What drives you to keep going through the political misconceptions and misunderstandings of Lyme disease?

After seeing the difficulty of my patients in 1976 in Papua New Guinea, seeing children with tuberculosis (TB) and people losing limbs, horrible things like leprosy and 400 people a day coming in with malaria, I have a considerable amount of compassion towards my patients. Because there’s a disconnect between those who have the power to change things and the ability to change it, I have a moral, ethical and a medical position to actually tell the truth and truth in medicine is very important.

Another issue is having a validated pathology and not just validated guidelines. If you don’t join the dots between the vector that bites you or the sexual transmission to some patient or the mother giving birth to a child who is born with a vector-borne disease, then that’s an extreme worry and if we miss those patients because we haven’t thought about it we primarily miss them because the pathology is not good enough. Vector-borne diseases such as Borreliosis, Bartonella, Rickettsia, which are very common in Australia, Babesia, Ehrlichia, Anaplasmosis and Q fever suppress the immune system, so when a normal blood test is done, it turns up negative. Eliza tests performed in America for bacteria present in that country turn up 40% accurate whereas in Australia it will not work for the kind of bacteria that we have. Therefore, developing the science behind the diagnosis is important.

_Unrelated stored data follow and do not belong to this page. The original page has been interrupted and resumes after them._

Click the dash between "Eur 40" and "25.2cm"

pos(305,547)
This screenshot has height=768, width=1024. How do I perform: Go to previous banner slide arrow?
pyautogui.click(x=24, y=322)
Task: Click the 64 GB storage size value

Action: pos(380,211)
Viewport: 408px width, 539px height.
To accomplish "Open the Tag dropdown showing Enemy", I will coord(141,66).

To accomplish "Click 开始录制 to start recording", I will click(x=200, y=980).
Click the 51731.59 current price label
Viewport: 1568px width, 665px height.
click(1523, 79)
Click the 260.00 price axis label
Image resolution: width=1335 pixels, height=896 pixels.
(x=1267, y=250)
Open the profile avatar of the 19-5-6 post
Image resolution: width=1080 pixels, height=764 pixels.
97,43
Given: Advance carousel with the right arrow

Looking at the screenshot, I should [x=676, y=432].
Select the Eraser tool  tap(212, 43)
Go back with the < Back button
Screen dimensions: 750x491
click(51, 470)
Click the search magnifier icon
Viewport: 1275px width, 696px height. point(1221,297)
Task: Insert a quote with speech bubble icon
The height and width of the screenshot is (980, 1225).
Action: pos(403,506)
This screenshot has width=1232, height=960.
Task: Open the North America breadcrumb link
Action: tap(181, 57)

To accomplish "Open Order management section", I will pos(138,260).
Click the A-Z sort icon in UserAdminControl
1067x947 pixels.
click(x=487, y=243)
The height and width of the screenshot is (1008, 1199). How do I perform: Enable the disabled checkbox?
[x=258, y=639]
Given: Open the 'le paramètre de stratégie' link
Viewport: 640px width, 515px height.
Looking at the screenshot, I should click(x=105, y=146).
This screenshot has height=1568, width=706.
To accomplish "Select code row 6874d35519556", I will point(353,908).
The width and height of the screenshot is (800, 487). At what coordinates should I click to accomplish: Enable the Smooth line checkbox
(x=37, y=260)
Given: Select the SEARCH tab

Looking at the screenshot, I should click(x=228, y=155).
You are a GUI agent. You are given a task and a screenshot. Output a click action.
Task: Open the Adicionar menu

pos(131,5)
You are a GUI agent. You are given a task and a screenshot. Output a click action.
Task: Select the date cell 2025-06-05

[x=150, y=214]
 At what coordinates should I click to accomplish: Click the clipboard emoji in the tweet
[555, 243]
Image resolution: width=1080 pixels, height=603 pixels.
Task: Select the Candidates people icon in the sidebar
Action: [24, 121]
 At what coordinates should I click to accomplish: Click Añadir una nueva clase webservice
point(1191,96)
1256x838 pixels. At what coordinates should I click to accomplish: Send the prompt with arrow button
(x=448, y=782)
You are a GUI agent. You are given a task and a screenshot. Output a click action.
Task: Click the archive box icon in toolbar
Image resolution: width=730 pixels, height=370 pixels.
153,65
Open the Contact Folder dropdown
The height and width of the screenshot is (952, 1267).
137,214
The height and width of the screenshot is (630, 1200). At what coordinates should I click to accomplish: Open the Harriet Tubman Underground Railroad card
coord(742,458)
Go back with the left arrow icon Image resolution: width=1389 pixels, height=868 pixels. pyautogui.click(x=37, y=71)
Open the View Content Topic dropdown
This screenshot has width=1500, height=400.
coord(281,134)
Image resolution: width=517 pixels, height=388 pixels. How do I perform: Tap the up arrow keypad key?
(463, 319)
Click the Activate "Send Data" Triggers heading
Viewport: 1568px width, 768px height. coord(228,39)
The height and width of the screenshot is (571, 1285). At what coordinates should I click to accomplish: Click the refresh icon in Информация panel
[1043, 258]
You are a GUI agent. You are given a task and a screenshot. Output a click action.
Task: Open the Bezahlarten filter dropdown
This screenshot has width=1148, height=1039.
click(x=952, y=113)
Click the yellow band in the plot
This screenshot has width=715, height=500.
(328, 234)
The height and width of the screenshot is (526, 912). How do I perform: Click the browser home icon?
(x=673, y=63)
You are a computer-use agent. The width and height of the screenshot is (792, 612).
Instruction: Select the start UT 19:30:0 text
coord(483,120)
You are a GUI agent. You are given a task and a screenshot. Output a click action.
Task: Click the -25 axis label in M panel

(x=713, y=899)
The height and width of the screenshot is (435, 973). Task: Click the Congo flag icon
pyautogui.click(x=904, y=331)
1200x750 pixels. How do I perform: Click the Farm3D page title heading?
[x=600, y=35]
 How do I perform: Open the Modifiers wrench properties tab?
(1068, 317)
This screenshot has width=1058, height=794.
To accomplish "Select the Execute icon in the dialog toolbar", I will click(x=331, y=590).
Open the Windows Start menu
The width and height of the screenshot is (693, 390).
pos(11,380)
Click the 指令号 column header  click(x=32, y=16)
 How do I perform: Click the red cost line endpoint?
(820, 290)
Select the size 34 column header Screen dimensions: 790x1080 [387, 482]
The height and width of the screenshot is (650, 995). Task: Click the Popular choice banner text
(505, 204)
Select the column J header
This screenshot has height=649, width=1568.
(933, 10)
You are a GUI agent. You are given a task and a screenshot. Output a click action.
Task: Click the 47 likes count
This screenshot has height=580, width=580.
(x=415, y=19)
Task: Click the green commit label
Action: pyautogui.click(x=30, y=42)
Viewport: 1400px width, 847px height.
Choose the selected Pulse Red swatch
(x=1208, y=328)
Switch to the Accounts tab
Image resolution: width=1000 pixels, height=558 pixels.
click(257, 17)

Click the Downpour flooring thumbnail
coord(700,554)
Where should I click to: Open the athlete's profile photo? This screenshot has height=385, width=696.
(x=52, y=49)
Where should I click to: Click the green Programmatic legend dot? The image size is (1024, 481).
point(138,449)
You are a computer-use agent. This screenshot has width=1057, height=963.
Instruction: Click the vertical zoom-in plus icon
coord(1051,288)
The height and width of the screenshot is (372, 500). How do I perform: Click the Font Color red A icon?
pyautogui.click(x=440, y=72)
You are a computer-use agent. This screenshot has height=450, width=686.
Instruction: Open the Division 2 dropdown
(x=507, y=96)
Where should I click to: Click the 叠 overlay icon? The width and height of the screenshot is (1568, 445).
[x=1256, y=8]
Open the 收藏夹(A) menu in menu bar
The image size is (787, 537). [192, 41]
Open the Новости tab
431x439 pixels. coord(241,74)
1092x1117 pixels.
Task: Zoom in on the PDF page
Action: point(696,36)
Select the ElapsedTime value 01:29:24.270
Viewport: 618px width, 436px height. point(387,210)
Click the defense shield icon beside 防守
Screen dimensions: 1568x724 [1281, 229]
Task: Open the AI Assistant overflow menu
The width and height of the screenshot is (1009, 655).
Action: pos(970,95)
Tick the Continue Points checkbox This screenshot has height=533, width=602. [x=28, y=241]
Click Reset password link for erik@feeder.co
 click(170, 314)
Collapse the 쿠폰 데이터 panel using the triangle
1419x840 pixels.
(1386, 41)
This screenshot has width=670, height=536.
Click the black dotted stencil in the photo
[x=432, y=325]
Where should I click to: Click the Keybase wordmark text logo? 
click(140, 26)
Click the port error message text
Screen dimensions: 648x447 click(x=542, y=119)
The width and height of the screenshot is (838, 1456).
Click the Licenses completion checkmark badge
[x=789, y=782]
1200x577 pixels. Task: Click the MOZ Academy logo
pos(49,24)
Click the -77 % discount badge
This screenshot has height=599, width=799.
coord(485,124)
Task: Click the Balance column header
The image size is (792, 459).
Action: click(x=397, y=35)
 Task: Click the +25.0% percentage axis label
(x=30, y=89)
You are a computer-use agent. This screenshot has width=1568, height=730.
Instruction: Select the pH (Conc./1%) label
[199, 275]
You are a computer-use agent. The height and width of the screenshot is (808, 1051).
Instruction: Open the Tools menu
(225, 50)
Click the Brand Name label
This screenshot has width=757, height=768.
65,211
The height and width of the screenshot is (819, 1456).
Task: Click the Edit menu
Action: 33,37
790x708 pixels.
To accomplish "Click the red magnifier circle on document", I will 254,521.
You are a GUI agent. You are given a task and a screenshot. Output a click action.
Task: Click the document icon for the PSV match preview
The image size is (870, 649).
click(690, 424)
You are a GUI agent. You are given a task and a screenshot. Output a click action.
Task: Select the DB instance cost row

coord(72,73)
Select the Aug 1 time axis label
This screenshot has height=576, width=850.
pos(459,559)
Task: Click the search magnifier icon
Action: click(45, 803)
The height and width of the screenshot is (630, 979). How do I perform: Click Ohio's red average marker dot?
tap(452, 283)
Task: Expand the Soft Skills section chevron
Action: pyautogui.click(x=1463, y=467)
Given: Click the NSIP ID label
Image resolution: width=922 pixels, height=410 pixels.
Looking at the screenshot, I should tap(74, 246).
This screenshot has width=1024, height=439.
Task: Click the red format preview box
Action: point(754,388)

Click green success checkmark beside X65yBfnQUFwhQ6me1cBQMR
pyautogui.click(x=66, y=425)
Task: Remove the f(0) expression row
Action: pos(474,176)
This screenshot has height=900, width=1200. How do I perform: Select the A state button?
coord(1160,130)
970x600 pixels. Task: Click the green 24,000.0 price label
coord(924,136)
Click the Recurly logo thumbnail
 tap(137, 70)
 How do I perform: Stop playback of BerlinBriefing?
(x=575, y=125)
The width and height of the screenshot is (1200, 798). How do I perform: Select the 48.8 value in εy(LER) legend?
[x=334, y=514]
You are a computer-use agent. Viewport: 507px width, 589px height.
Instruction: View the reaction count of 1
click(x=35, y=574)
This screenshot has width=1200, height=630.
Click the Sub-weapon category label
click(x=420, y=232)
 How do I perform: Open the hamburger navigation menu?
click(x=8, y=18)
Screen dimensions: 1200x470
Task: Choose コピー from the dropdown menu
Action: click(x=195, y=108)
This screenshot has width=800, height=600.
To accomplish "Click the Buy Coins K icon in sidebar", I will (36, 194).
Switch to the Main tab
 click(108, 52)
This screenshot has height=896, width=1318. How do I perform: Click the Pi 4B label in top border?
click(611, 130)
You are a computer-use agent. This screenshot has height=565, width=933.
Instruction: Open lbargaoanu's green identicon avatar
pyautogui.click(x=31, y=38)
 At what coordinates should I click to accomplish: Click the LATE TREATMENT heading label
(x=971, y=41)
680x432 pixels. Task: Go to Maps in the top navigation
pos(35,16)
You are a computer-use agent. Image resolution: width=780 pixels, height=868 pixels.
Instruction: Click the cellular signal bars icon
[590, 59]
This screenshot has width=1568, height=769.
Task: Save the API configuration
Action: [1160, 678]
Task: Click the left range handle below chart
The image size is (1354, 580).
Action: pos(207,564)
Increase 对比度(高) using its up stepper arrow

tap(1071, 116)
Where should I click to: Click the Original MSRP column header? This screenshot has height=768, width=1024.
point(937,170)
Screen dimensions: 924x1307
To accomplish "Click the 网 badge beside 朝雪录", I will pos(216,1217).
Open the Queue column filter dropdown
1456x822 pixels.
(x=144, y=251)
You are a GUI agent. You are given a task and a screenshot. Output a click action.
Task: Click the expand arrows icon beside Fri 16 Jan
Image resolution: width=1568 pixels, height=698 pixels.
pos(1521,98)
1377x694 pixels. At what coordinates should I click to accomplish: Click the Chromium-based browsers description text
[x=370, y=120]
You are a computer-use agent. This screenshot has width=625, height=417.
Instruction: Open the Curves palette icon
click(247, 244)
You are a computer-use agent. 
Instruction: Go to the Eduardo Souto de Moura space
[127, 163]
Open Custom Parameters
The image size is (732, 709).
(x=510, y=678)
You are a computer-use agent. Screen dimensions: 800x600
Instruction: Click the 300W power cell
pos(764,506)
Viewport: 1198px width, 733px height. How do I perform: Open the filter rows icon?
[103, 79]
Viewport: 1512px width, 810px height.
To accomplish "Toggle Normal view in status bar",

Is there anything else you’d like to say to those doctors who are possibly open-minded but are fearful?

Firstly, I’d like to say is to educate yourself by attending meetings, talking to your colleagues and specialists. Secondly, listen to every patient who comes in with a chronic illness and put it in your differential diagnosis and find out what’s the best pathway to make a diagnosis. Last, but not the least, make sure your patients are educated when they’re seeing other doctors. Sometimes they need to be quiet about what’s happening just for their protection and protection of you but don’t stop treating it because you fear the system, the system will change.

Finally, what would you like to leave people with today?

I think the most important thing is to for all patients out there is to get a supportive team around you. No matter what illness you’ve got, whether it’s a chronic illness, related to vector-borne diseases or not a supportive team is necessary. This team could be your family and your carers. Find a doctor who’s well informed and compassionate, keep putting your hand up and talking to those in power who can change things — politicians and local members. Contact the health department. Do whatever it takes. Don’t lose hope because necessity will lead to change, necessity is the mother of invention. With the conversation and the work of the Lyme Disease Association and these groups of lecturers, we’ll go somewhere towards a paradigm shift in medical support for those who are so very ill. I hope that these talks will go out to all the appropriate people including the DSCATT people who are putting the guidelines together, the Australian Government, the IMA and the College of GPs, so we can have a proper discussion about these illnesses and diseases. This will help you and protect you and hopefully lead you down the treatment paradigm.